In the following, we describe the requirements of and installation steps of the package.

Requirements

In order to use and install this R package, ensure that R (≥ 3.2) is installed.

Installation via remotes

This package can be installed in R by using the package remotes and the following commands:

install.packages("remotes")
remotes::install_url(url="https://github.com/DescartesResearch/ForecastBenchmark/archive/master.zip", INSTALL_opt= "--no-multiarch")

Example Usage

In order to evaluate forecasting methods in an automatic manner, the user have to specify how and for which use case the forecasting method in question should be evaluated. An live-demo of running the benchmark is available at CodeOcean.
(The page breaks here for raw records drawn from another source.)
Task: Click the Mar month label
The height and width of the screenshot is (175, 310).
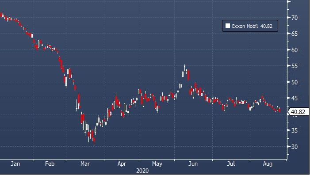Action: pyautogui.click(x=85, y=164)
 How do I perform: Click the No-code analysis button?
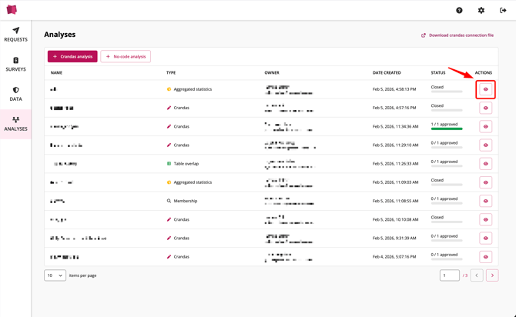[x=126, y=56]
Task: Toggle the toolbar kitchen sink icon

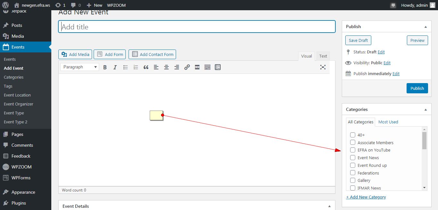Action: click(x=207, y=67)
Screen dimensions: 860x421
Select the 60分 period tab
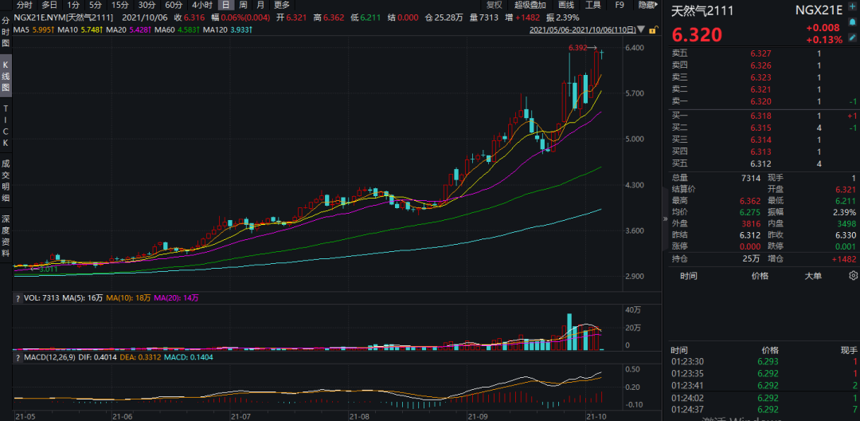pos(174,5)
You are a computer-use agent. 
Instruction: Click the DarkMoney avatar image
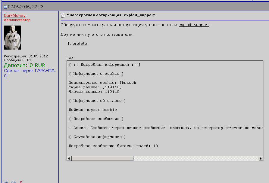tap(13, 38)
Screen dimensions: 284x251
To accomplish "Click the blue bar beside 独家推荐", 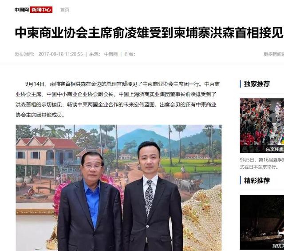I will click(x=241, y=84).
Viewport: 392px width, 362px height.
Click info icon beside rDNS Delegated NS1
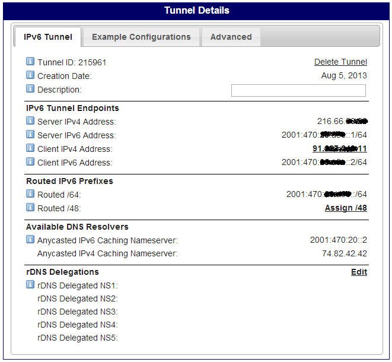[x=30, y=285]
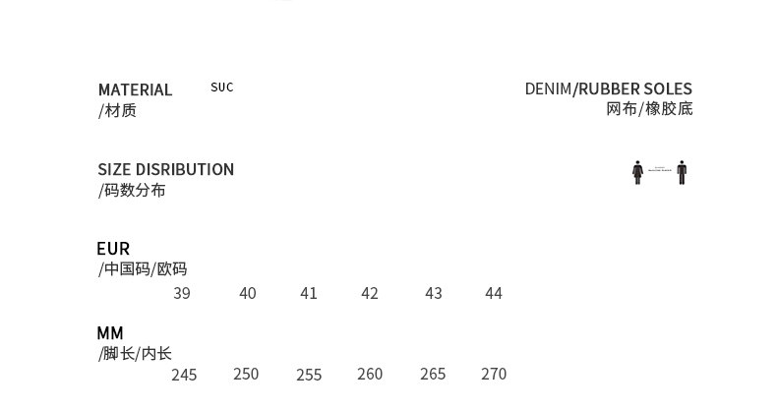The width and height of the screenshot is (777, 411).
Task: Click the DENIM/RUBBER SOLES text
Action: pos(609,88)
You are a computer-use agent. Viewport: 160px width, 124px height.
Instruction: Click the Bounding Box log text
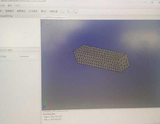[x=49, y=114]
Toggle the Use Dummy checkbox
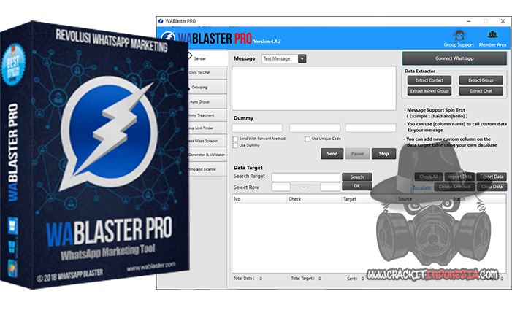 click(234, 145)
An example code to execute the ForecastBenchmark is depicted in the following:

library(ForecastBenchmark)

forecaster <- function(ts,h){
  model <- naive(ts)
  values <- forecast(model,h=h)$mean
  return(values)
}

benchmark(forecaster,usecase="economics",type="one")

The inputs and output for this benchmark are described in the next sections.

Inputs

In the following the essential inputs are explained. Optional parameters are explained in the Documentation.

Forecasting Method

In order to benchmark a certain forecasting method, this method needs to implement the following interface

function(ts,h){
  ...
}

with

  • ts (a time series object as input) and
  • h (a number representing the horizon as input); and to return the forecast values either as a vector or a time series object with length h.

An example code for a forecasting method implementing the interface is depicted in the following:

forecaster <- function(ts,h){ 
  first <- ts[1]
  last <- ts[length(ts)]
  slope = (last - first)/length(ts)
  forecast <- last + (1:h)*slope
  return(forecast)
}

Use Case

The benchmark offers four different use cases for with the method can be evaluated. Here, the user have to choose between

  • economics (gas, sales, unemployment, etc.),
  • finance (stocks, sales prices, exchange rate, etc.),
  • human (calls, web requests, batch requests, etc.), and
  • nature (rain, birth, death, etc.).

A more detailed describtion of the use cases can be found in the Documentation.

Evaluation Type

The "how to forecasting method should be evaluated" is specified by the type of the evaluation. Here, the user have to choose between

  • one (one-step-ahead forecast, i.e., forecasting only the last value),
  • multi (multi-step-ahead forecast, i.e., forecasting several values at once), and
  • rolling (rolling-origin forecast, i.e., the time series equivalent of cross-validation).

Output

The benchmark returns the seven meaures (each average and stand deviation) to quantify the forecasting method. In addition, the benchmark also gives these measures for state-of-the-art methods that have already been benchmarked and saved. The considered measures are:

  • Normalized Time: The normalized time-to-result. Normalization is performed using a naive forecasting method executed in the background.
  • Symmetrical Mean Absolute Percentage Error: A percentage based accuracy measure of the forecast.
  • Mean Absolute Scaled Error: An accuracy measure of the forecast that is scaled by a baseline.
  • Mean Under-Estimation Share: The percentage of forecast values that underestimate the actual values.
  • Mean Over-Estimation Share: The percentage of forecast values that overestimate the actual values.
  • Mean Under-Accuracy Share: The accuracy in terms of underestimation the actual values.
  • Mean Over-Accuracy Share: The accuracy in terms of overestimation the actual values.

The mathematical definitions of the measures can be found in the Documentation.